Später Respekt für die Unerwünschte

Deutscher Leichtathletik-Verband erkennt nach 73 Jahren Rekord der Hochspringerin Bergmann an

Gretel Bergmann war vor mehr als sieben Jahrzehnten eine der besten Hochspringerinnen der Welt. Doch erst im Alter von 95 Jahren ist der Schwäbin, die seit 1937 in New York lebt, Gerechtigkeit widerfahren – 73 Jahre, nachdem sie mit 1,60 m den deutschen Rekord eingestellt hatte. Die nationalsozialistische Sportführung versagte ihr damals aufgrund ihrer jüdischen Herkunft die Rekordanerkennung und kurz danach auch die Teilnahme an den Olympischen Spielen 1936 in Berlin. Nunmehr beschloss der Deutsche Leichtathletik-Verband (DLV) Bergmanns Leistung endlich anzuerkennen.
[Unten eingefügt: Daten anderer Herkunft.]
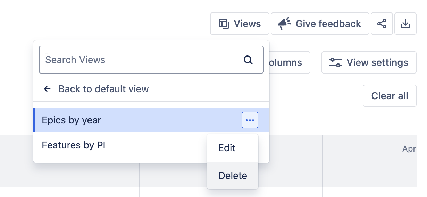Viewport: 427px width, 197px height.
Task: Click the share icon button
Action: 382,24
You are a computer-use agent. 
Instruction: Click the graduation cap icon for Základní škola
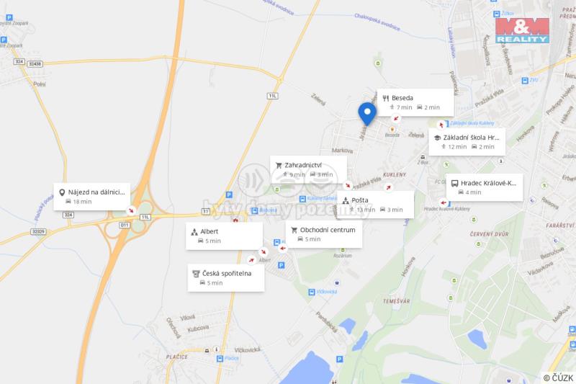tap(437, 138)
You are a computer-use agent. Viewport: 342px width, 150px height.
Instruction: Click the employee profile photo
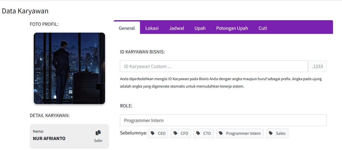(69, 68)
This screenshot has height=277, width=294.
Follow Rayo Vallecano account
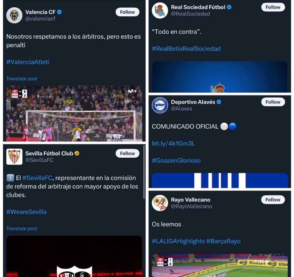273,200
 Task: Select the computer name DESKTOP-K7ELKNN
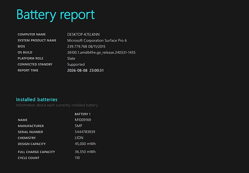click(x=84, y=35)
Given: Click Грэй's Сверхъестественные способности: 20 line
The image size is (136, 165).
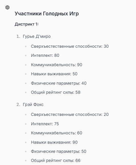Looking at the screenshot, I should (70, 114).
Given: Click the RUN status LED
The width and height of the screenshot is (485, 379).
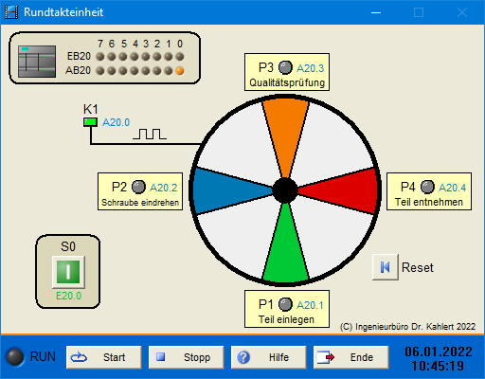Looking at the screenshot, I should [x=15, y=357].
»Wir wissen, dass dies keine Wiedergutmachung sein kann, aber es ist ein Akt der Gerechtigkeit und eine symbolische Geste des Respekts vor Gretel Bergmann«, erläuterte DLV-Ehrenpräsident Theo Rous die Entscheidung. Zudem wurde in einem Brief an die Deutsche Sporthilfe Bergmanns Aufnahme in die »Hall of Fame« des deutschen Sports angeregt. Die bewegende Lebensgeschichte der am 12. April 1914 in Laupheim geborenen Gretel Bergmann ist seit September 2009 unter dem Titel »Berlin ’36« in den Kinos zu sehen, in der Hauptrolle die Berliner Schauspielerin Karoline Herfurth.

Schon 1931 hatte Bergmann, für den Ulmer Fußballverein 1894 startend, bei den süddeutschen Meisterschaften mit 1,51 m einen deutschen Rekord aufgestellt. Doch im April 1933 wurde sie mit Verweis auf den »Arier-Paragrafen« aus dem Verein ausgeschlossen. Sie emigrierte nach England und wurde 1934 britische Hochsprungmeisterin mit 1,55 m.
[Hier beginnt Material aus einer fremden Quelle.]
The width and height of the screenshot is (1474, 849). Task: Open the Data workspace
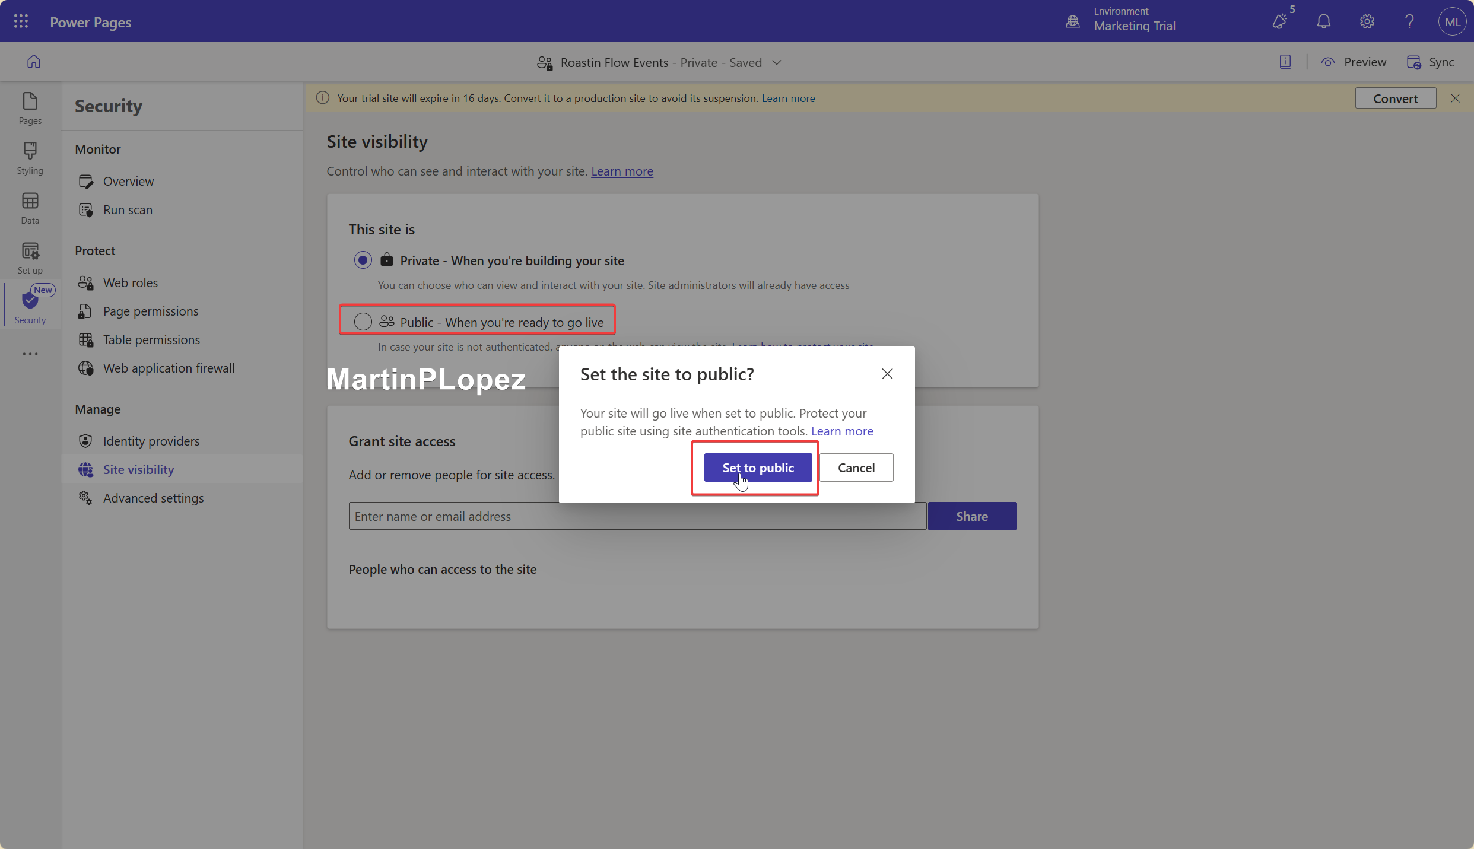coord(30,208)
Die Nationalsozialisten zwangen sie zur Rückkehr, indem sie mit Repressalien gegen ihre zurückgebliebene Familie drohten. Sie forderten Bergmann auf, für die Olympischen Spiele 1936 zu trainieren, da die USA die Teilnahme deutscher Juden forderten und anderenfalls mit einem Boykott drohten. Bergmann egalisierte schließlich 1936 mit 1,60 m den jetzt vom DLV anerkannten deutschen Rekord.

Am 16. Juli, einen Tag nachdem die Amerikaner sich nach Deutschland eingeschifft hatten, erhielt Gretel Bergmann jedoch einen Brief vom Reichssportführer. Die Nazis zeigten ihr wahres Gesicht und entzogen ihr die olympische Startberechtigung – mit der unverschämten Lüge, ihr Leistungsstand sei nicht ausreichend. Eine Stehplatzkarte für das Olympiastadion könne aber gewährt werden, hieß es sarkastisch.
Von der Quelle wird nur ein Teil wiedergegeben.